Some records
— Start —

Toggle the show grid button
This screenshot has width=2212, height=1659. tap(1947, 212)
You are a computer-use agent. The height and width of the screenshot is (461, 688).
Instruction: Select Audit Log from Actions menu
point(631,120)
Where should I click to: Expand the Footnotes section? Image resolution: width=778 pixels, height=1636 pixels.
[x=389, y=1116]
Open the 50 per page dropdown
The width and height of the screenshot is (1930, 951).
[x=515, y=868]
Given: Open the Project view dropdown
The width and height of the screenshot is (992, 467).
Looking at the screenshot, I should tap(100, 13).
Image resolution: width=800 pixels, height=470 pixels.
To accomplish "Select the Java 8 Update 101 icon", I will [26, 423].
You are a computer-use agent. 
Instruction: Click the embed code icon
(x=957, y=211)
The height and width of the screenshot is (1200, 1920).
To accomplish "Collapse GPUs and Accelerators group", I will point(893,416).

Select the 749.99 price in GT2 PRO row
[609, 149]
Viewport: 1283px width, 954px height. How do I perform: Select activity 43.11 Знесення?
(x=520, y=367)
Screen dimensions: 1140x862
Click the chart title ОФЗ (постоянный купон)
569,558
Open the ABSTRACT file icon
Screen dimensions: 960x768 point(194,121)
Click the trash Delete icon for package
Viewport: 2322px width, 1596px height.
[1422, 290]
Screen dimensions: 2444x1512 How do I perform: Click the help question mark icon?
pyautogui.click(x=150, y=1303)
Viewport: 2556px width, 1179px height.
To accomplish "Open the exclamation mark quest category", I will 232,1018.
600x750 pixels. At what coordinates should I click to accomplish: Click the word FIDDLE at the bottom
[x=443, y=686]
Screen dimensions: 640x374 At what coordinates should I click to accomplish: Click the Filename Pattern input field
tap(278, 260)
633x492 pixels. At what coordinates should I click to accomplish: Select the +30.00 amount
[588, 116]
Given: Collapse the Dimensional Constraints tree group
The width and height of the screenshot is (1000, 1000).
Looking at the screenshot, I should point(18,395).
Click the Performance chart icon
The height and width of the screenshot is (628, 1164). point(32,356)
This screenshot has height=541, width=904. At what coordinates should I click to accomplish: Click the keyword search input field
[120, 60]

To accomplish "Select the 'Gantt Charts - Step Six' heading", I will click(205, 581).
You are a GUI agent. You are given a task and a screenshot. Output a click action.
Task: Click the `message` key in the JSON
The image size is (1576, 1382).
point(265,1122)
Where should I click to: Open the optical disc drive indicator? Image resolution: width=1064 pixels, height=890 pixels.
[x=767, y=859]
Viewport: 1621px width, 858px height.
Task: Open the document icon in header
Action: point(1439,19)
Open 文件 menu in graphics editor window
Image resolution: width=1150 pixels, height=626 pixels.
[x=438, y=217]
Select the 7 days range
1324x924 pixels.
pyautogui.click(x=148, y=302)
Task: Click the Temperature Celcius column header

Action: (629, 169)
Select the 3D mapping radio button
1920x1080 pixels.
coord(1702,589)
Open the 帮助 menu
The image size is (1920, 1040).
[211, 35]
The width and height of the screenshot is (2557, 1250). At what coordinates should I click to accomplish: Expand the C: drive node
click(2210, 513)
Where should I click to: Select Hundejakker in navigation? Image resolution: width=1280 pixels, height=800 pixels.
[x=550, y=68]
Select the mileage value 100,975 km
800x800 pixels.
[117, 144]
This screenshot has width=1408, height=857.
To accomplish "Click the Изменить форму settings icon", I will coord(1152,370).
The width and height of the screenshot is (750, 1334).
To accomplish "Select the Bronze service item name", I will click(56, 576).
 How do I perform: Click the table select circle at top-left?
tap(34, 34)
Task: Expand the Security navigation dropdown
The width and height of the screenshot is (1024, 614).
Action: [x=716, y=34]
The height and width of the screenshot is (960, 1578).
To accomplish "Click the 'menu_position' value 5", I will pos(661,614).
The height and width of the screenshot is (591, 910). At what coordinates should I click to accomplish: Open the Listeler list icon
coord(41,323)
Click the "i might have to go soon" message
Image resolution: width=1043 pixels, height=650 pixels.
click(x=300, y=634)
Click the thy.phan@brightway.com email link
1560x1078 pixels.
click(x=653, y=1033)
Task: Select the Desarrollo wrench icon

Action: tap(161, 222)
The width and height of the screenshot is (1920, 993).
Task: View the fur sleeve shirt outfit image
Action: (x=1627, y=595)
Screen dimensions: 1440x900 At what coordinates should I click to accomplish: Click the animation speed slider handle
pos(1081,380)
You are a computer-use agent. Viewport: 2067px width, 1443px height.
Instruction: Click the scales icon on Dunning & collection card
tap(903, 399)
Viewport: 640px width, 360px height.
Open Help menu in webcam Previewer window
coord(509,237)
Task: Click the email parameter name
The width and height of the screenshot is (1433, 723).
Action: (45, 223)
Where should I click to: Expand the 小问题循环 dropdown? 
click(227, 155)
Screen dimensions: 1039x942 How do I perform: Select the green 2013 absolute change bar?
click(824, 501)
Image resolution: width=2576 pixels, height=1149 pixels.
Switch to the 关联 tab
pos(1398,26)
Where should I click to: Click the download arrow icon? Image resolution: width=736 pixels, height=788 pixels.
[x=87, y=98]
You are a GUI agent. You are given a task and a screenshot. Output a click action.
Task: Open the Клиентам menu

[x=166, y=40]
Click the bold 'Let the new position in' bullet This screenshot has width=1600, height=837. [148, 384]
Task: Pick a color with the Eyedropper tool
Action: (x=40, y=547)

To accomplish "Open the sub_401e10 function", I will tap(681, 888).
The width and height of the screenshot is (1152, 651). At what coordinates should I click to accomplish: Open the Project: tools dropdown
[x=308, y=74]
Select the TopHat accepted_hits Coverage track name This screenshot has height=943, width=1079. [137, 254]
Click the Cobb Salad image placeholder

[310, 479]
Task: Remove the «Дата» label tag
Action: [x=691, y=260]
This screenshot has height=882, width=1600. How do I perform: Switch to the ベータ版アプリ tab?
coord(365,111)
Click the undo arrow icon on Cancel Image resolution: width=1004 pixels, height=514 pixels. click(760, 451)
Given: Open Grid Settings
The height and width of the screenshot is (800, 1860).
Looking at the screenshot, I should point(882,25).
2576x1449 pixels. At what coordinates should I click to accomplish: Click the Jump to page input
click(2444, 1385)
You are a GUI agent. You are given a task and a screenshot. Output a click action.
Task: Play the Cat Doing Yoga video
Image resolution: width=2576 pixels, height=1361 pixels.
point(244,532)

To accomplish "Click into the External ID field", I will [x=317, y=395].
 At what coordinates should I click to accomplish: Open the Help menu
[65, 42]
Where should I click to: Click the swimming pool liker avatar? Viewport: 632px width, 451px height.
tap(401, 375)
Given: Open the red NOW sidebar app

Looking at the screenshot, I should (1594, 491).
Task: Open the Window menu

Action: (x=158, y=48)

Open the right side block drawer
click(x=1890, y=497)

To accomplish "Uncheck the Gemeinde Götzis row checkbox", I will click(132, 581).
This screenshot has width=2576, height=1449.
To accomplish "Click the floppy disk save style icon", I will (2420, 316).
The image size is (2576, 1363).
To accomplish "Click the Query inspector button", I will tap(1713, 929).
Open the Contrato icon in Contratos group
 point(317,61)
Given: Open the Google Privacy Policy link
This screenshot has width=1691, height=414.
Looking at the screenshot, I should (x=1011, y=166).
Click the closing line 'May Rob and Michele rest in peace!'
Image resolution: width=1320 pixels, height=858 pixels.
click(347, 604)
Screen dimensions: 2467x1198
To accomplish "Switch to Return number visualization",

— End —

● **What the task requires**: Copy the records above, character for character, from the line that contains "Given: Collapse the" through the line that contains "Action: (629, 169)", including both of those lines.

● **Written response**:
Given: Collapse the Dimensional Constraints tree group
The width and height of the screenshot is (1000, 1000).
Looking at the screenshot, I should point(18,395).
Click the Performance chart icon
The height and width of the screenshot is (628, 1164). point(32,356)
This screenshot has height=541, width=904. At what coordinates should I click to accomplish: Click the keyword search input field
[120, 60]

To accomplish "Select the 'Gantt Charts - Step Six' heading", I will click(205, 581).
You are a GUI agent. You are given a task and a screenshot. Output a click action.
Task: Click the `message` key in the JSON
The image size is (1576, 1382).
point(265,1122)
Where should I click to: Open the optical disc drive indicator? Image resolution: width=1064 pixels, height=890 pixels.
[x=767, y=859]
Viewport: 1621px width, 858px height.
Task: Open the document icon in header
Action: point(1439,19)
Open 文件 menu in graphics editor window
Image resolution: width=1150 pixels, height=626 pixels.
[x=438, y=217]
Select the 7 days range
1324x924 pixels.
pyautogui.click(x=148, y=302)
Task: Click the Temperature Celcius column header

Action: (629, 169)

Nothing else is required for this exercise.